Les derniers systèmes d’IA fonctionnent avec des techniques d’apprentissage en profondeur et les résultats s’améliorent rapidement, déclare Ritse Mann, radiologue mammaire à l’hôpital universitaire Radboudumc de Nimègue, aux Pays-Bas. Il est partisan de l’utilisation de l’intelligence artificielle dans son domaine et l’utilise déjà régulièrement.

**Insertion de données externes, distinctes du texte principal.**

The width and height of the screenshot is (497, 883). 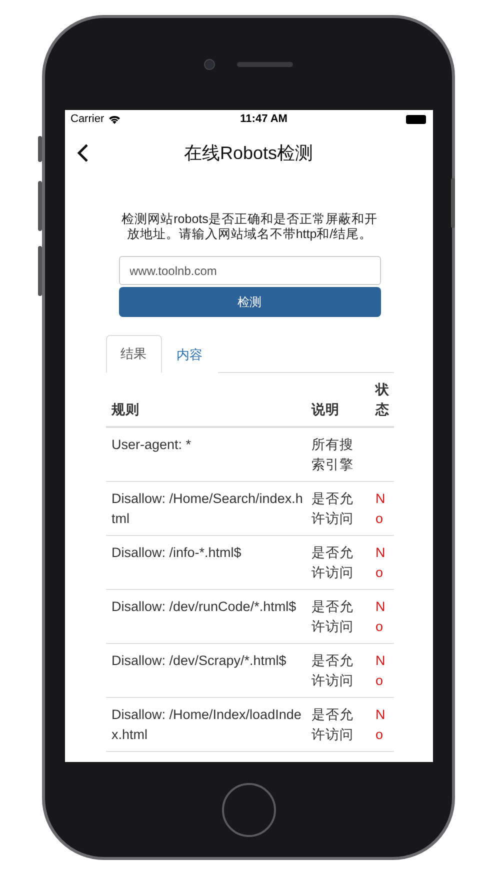 I want to click on table-cell: Disallow: /Home/Search/index.html, so click(x=206, y=509). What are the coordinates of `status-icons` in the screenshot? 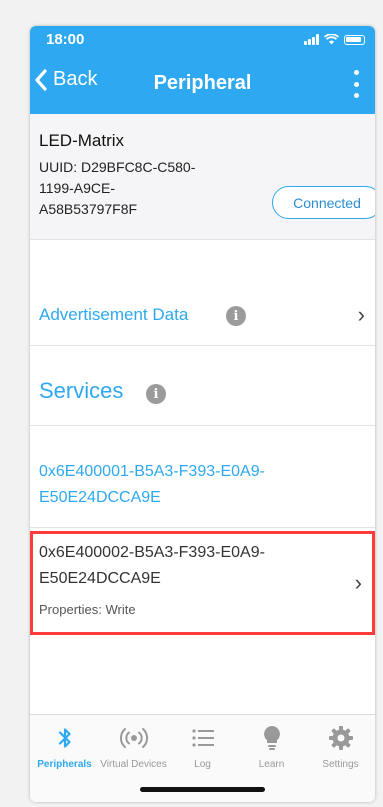 It's located at (334, 40).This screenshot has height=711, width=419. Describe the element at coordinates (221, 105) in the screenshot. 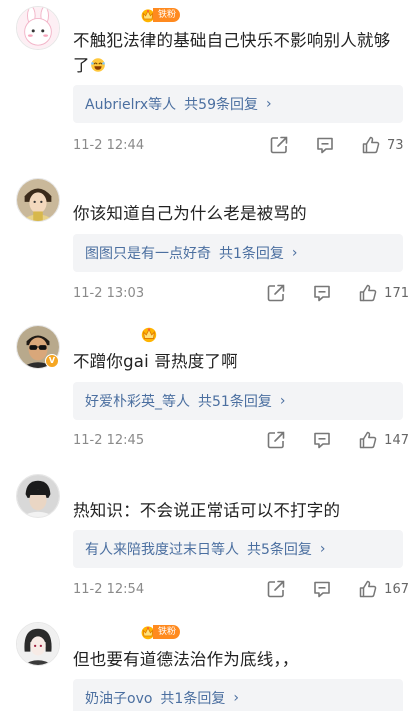

I see `reply-count: 共59条回复` at that location.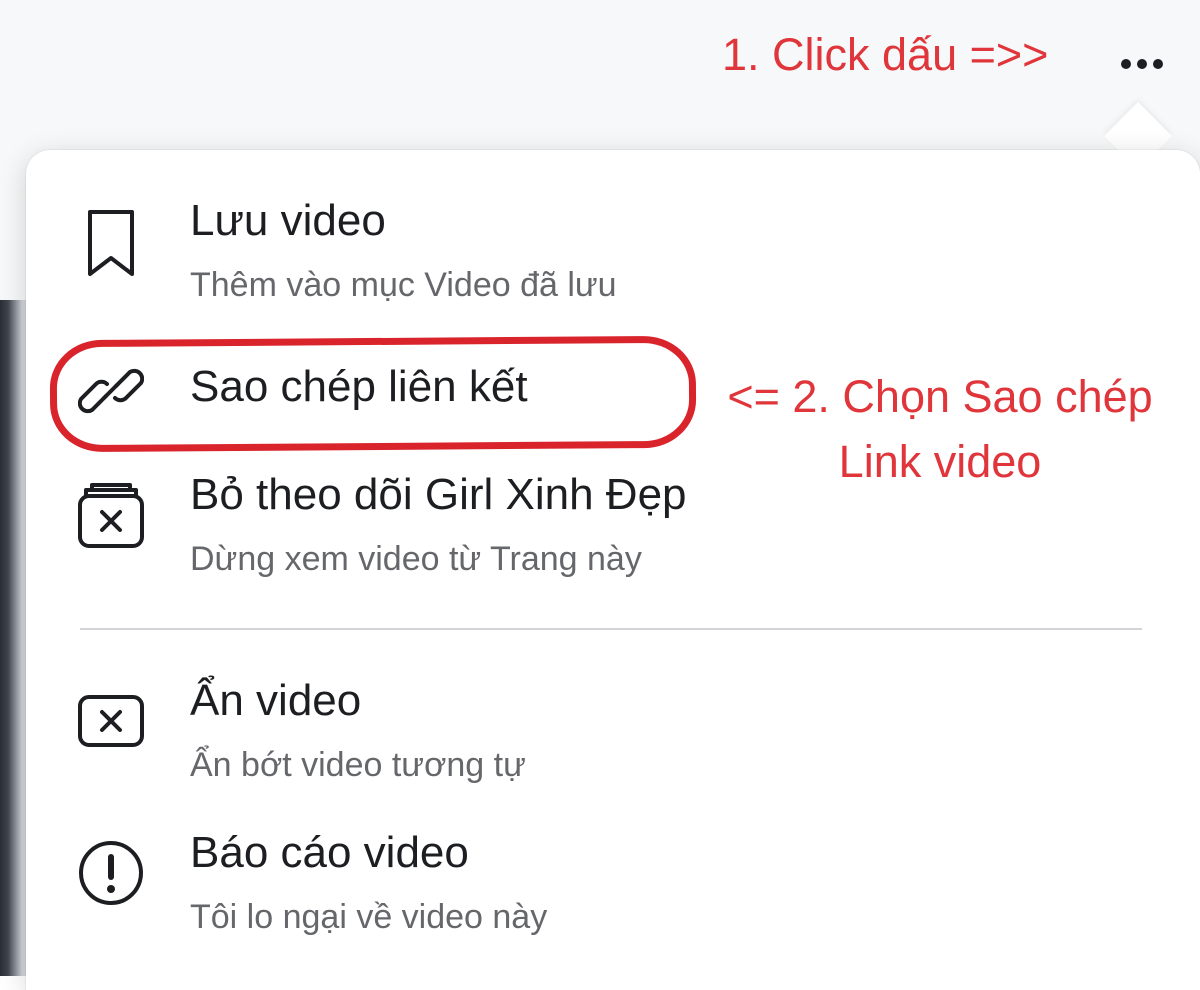 The width and height of the screenshot is (1200, 990). Describe the element at coordinates (613, 733) in the screenshot. I see `menu-item-hide-video: Ẩn video Ẩn bớt video tương tự` at that location.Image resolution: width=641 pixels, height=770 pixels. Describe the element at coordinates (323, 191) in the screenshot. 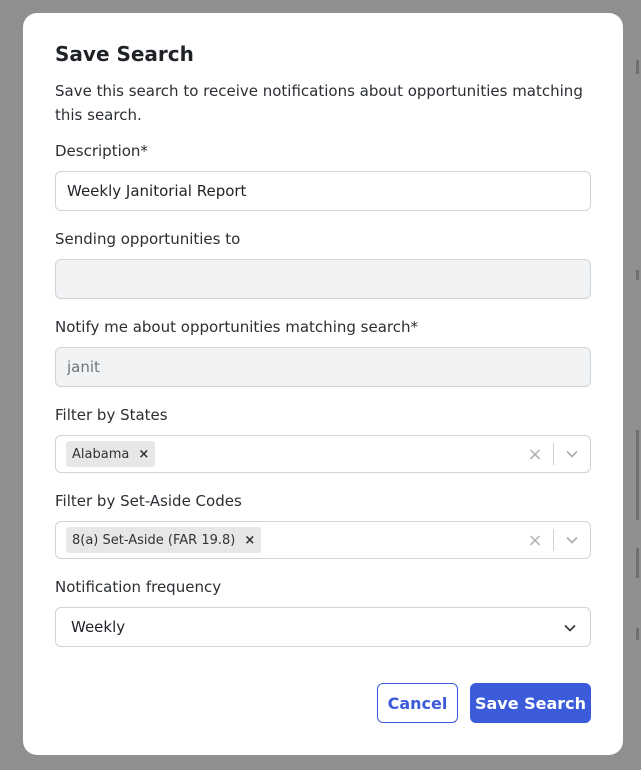

I see `description-input` at that location.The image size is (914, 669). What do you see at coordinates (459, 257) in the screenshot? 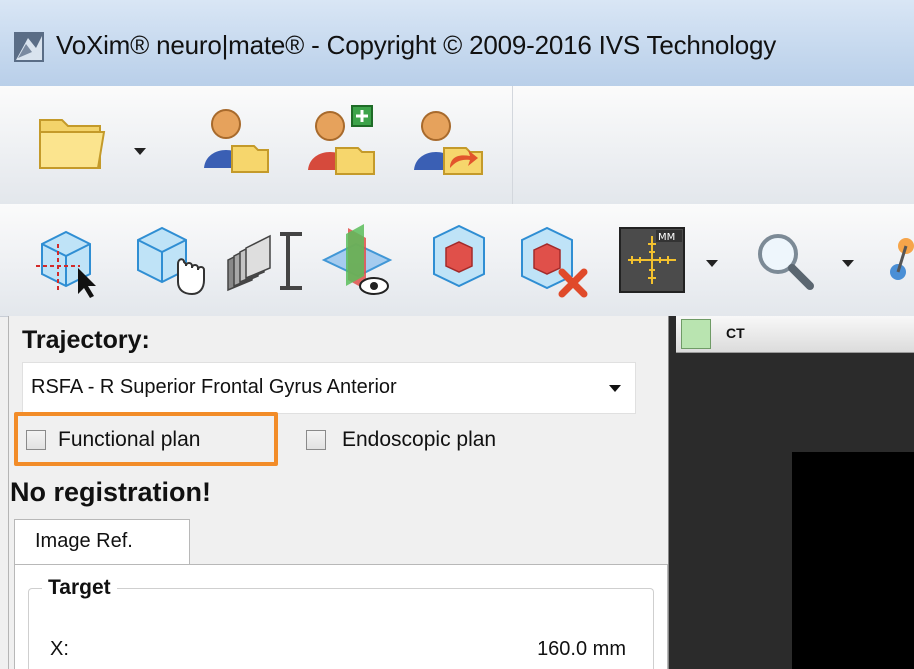
I see `target-volume-icon` at bounding box center [459, 257].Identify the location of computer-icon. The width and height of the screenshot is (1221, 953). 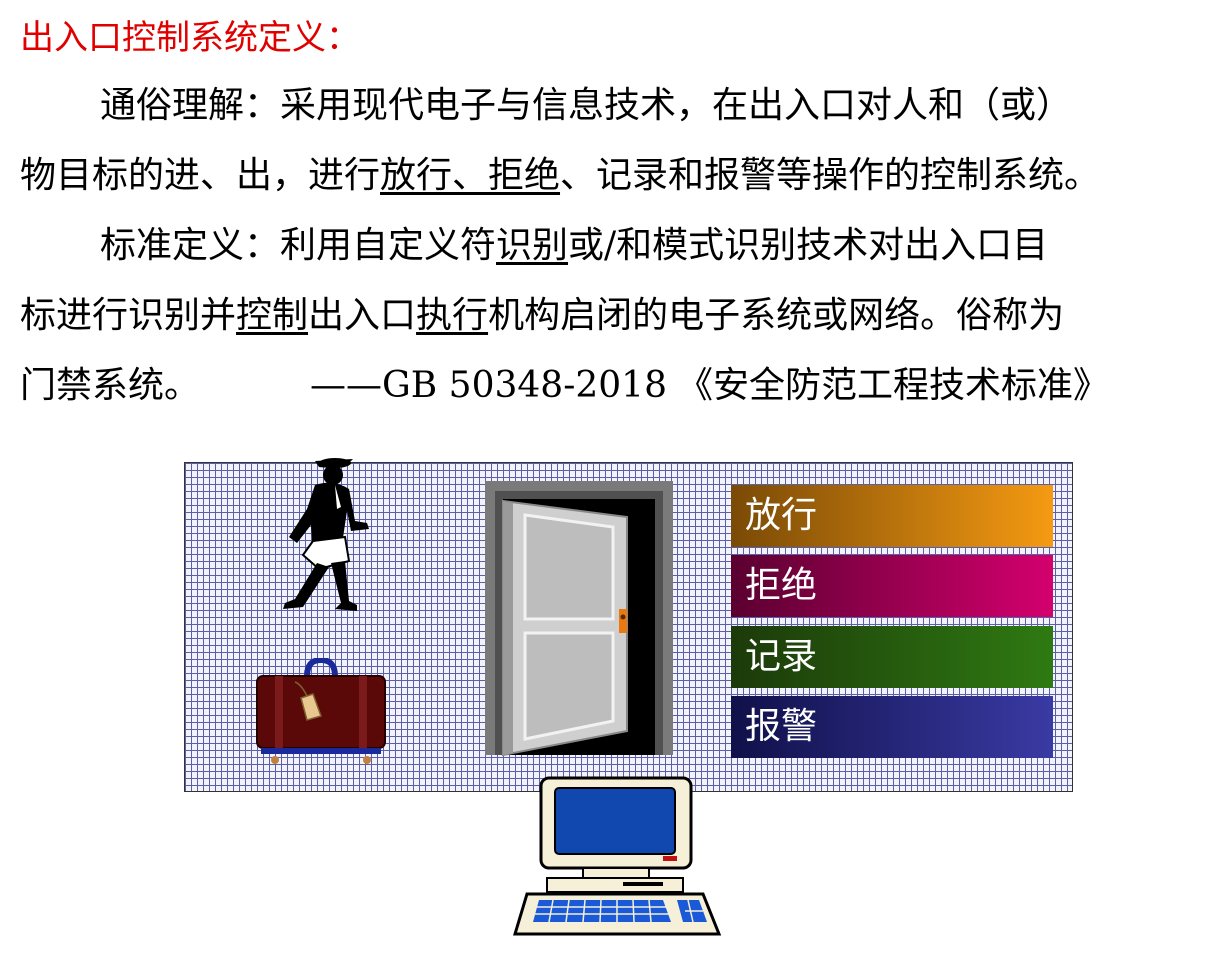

Un certain nombre de programmes d’IA sont maintenant aussi bons, voire meilleurs, pour détecter les tumeurs sur les mammographies. Nous sommes au bord d’une révolution et on s’attend à ce que l’IA dans la détection du cancer du sein décolle vraiment.

Screepoint médical

À l’heure actuelle, il existe une poignée d’entreprises commerciales dans le monde qui fabriquent des systèmes d’IA pour évaluer les mammographies qui sont déjà aussi bons, voire meilleurs, que le radiologiste mammographique moyen. Une de ces sociétés est Screenpoint Medical, une spin-off de Radboudumc. L’entreprise a développé le programme d’intelligence artificielle Transpara qui permet d’évaluer les mammographies 2D et 3D.

Voici une vidéo en anglais montrant le potentiel de l’IA :

Ce programme est désormais utilisé dans plus de vingt pays et son développement se poursuit à une vitesse fulgurante. Le programme détecte plus d’un quart de tumeurs de plus qu’il y a un an. Mann travaille également avec Transpara au Radboudumc. Les chercheurs font des recherches ensemble. Screenpoint Medical est devenu l’une des entreprises leaders dans ce domaine.

Programme de dépistage du cancer du sein

Aux Pays-Bas, la plus grande proportion de mammographies est de loin réalisée dans le cadre du programme national de dépistage du cancer du sein. Le reste est fabriqué dans les hôpitaux, par exemple, pour une bosse au sein. Cela permettrait d’économiser beaucoup de temps et de ressources humaines si l’ordinateur permettait d’évaluer le grand nombre de mammographies. Mann a déclaré qu’il pouvait lire 300 mammographies par matin, donc ça va assez vite.

Chaque mammographie est revue par deux radiologues, parfois même un troisième radiologue. Malgré cela, il leur manque pas mal de tumeurs. Parfois, c’est parce que la tumeur est très petite. Mais aussi parce que c’est essentiellement un travail fait par des gens et que vous pouvez oublier quelque chose, dit Mann. Si une tumeur est retrouvée chez une femme entre deux tours de dépistage qui a participé à l’étude nationale de dépistage, il s’avère dans un quart des cas que la tumeur était effectivement déjà visible lors du dernier dépistage, mais nous l’avons ratée. C’est un fait douloureux. Mais ça arrive.